━━ GIVEN DATA

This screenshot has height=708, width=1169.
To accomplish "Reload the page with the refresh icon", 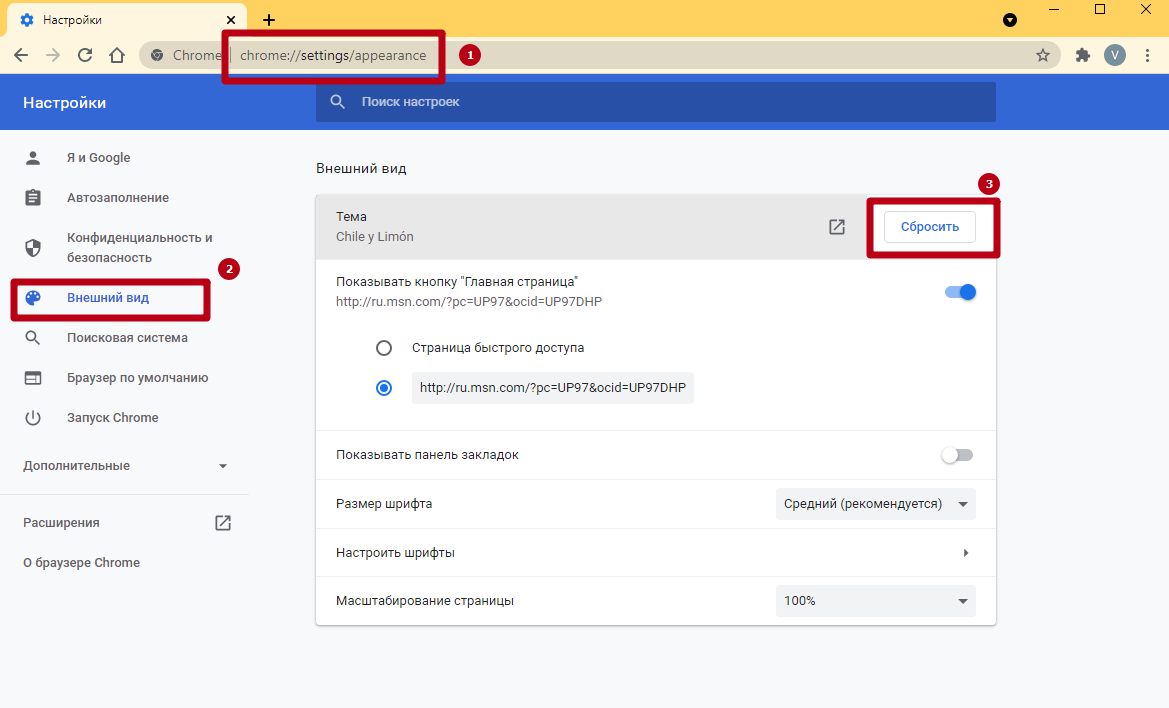I will [x=85, y=55].
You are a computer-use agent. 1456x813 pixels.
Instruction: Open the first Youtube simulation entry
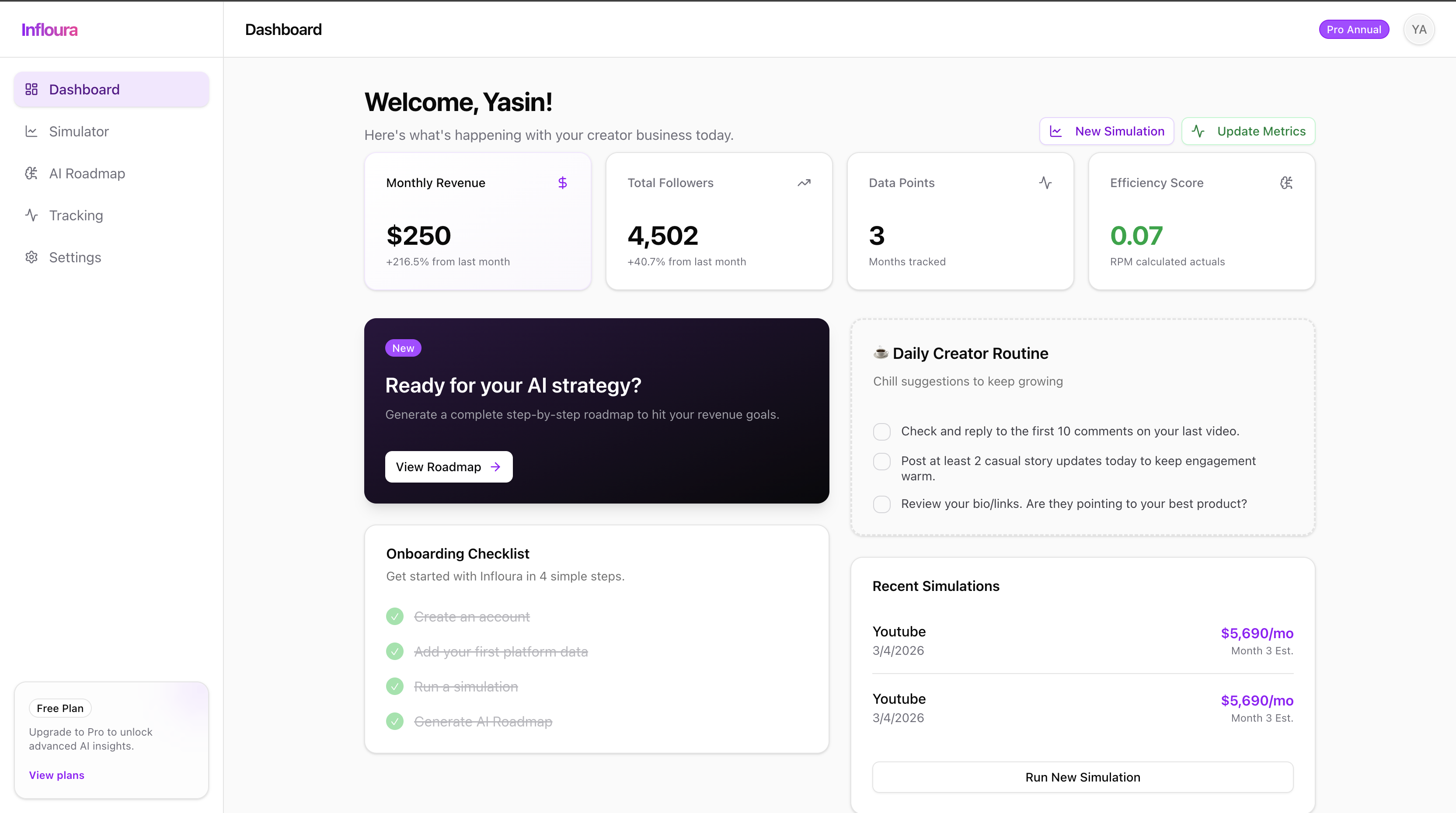click(1083, 640)
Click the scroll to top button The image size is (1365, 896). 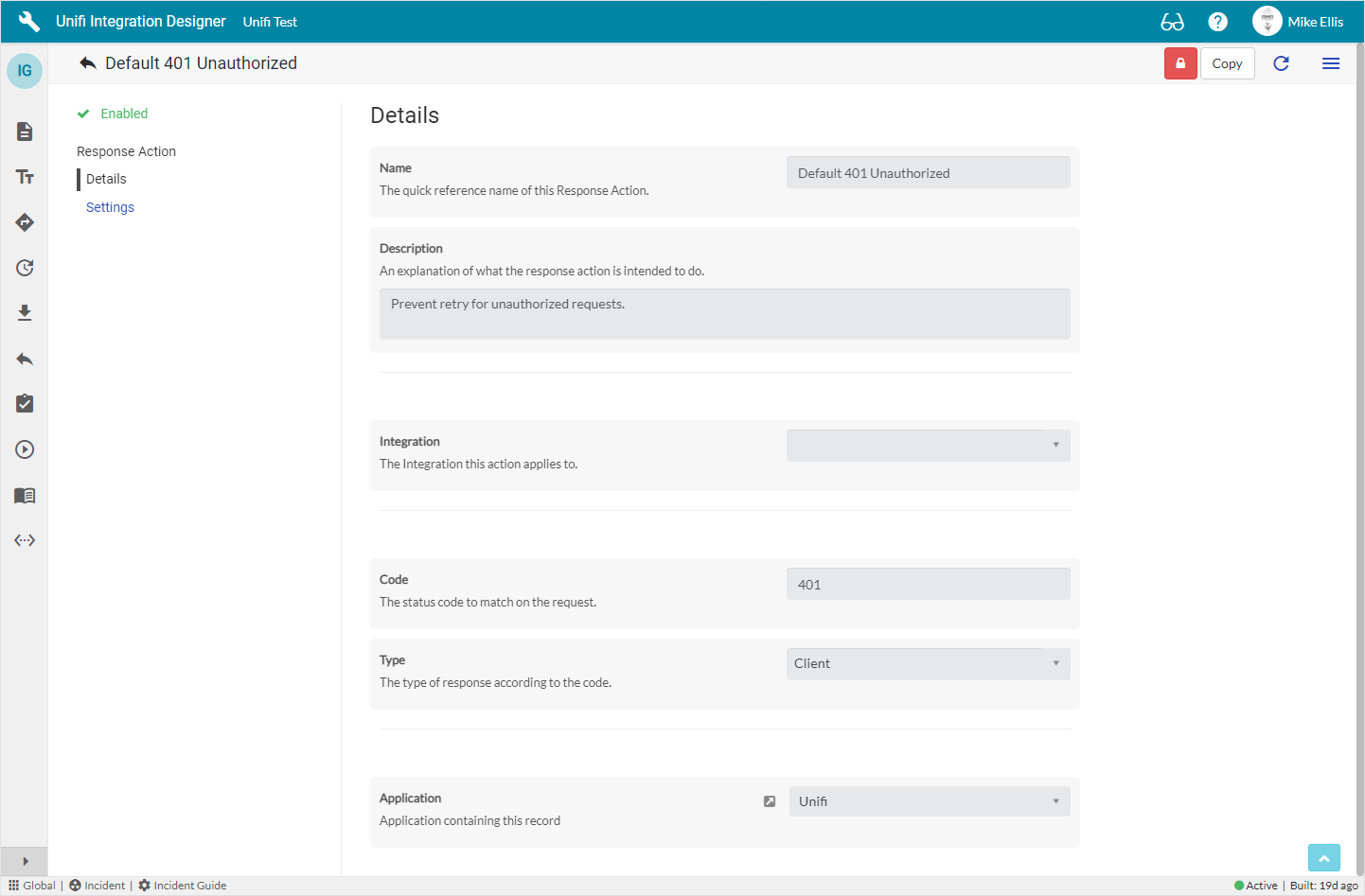(1323, 858)
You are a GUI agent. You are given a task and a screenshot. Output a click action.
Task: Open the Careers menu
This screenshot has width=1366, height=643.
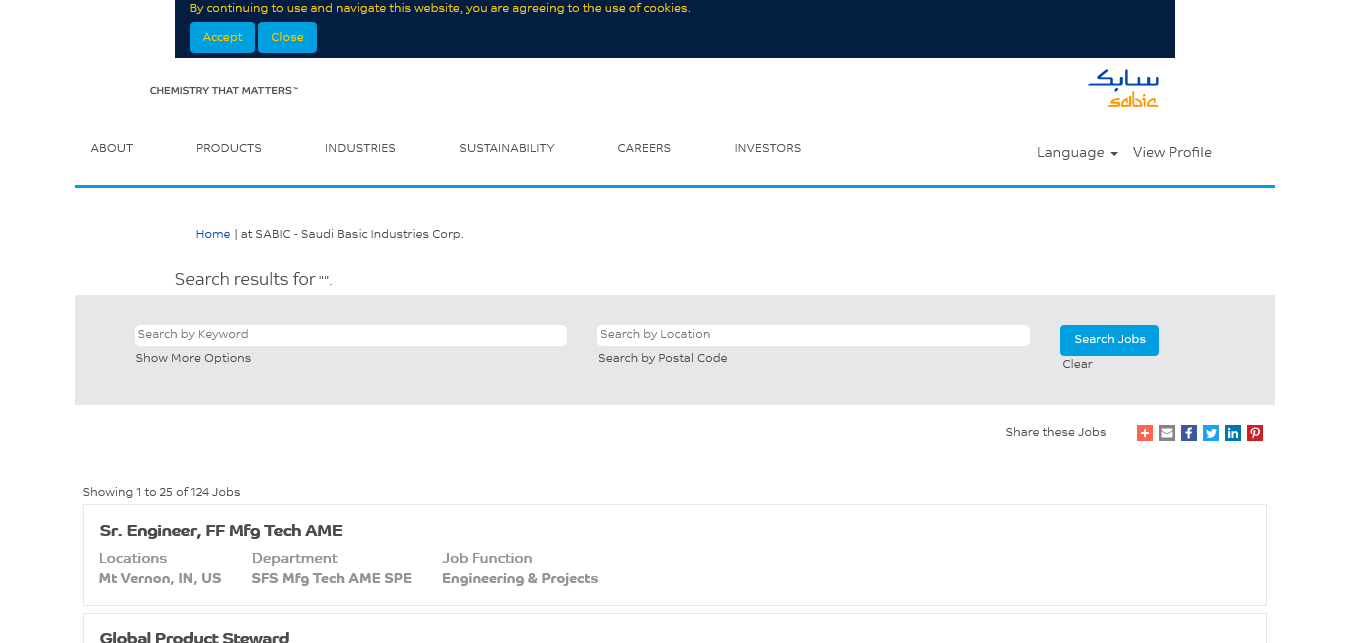coord(644,149)
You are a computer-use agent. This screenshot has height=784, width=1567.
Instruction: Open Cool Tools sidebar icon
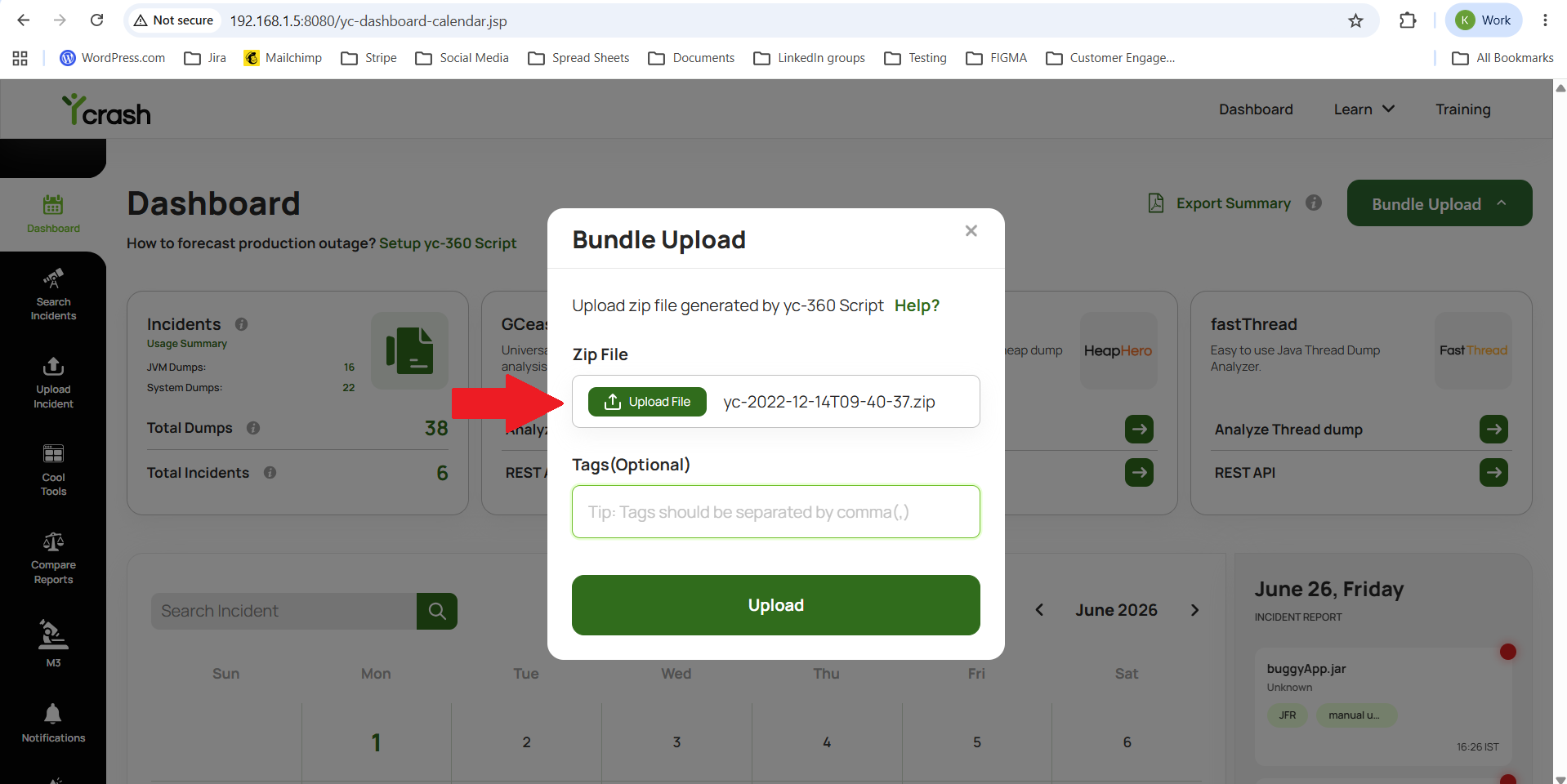pos(53,470)
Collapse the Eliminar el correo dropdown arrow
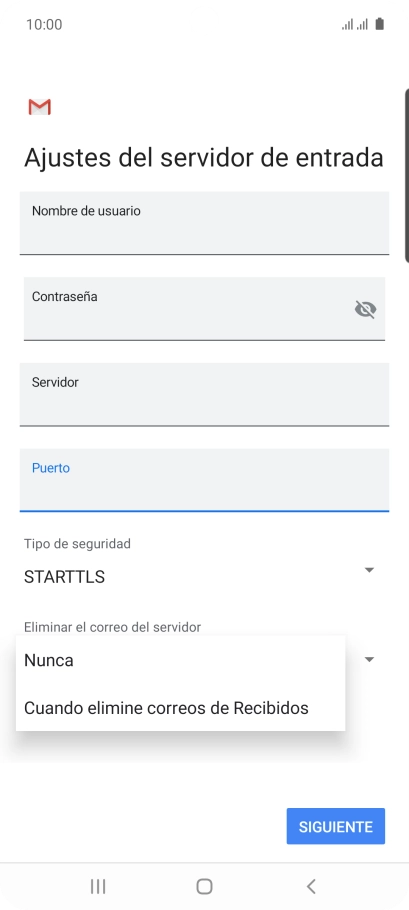The width and height of the screenshot is (409, 910). pyautogui.click(x=369, y=659)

━━━━

**EXERCISE DETAILS:**
Begin at the line containing "You are a computer-use agent. This" and stop at the last line of the data. Repeat only those lines, exactly, and leave out the pictures.

**TASK SOLUTION:**
You are a computer-use agent. This screenshot has height=784, width=1567.
Instruction: Open Cool Tools sidebar icon
pos(53,470)
Collapse the Eliminar el correo dropdown arrow
The width and height of the screenshot is (409, 910). pyautogui.click(x=369, y=659)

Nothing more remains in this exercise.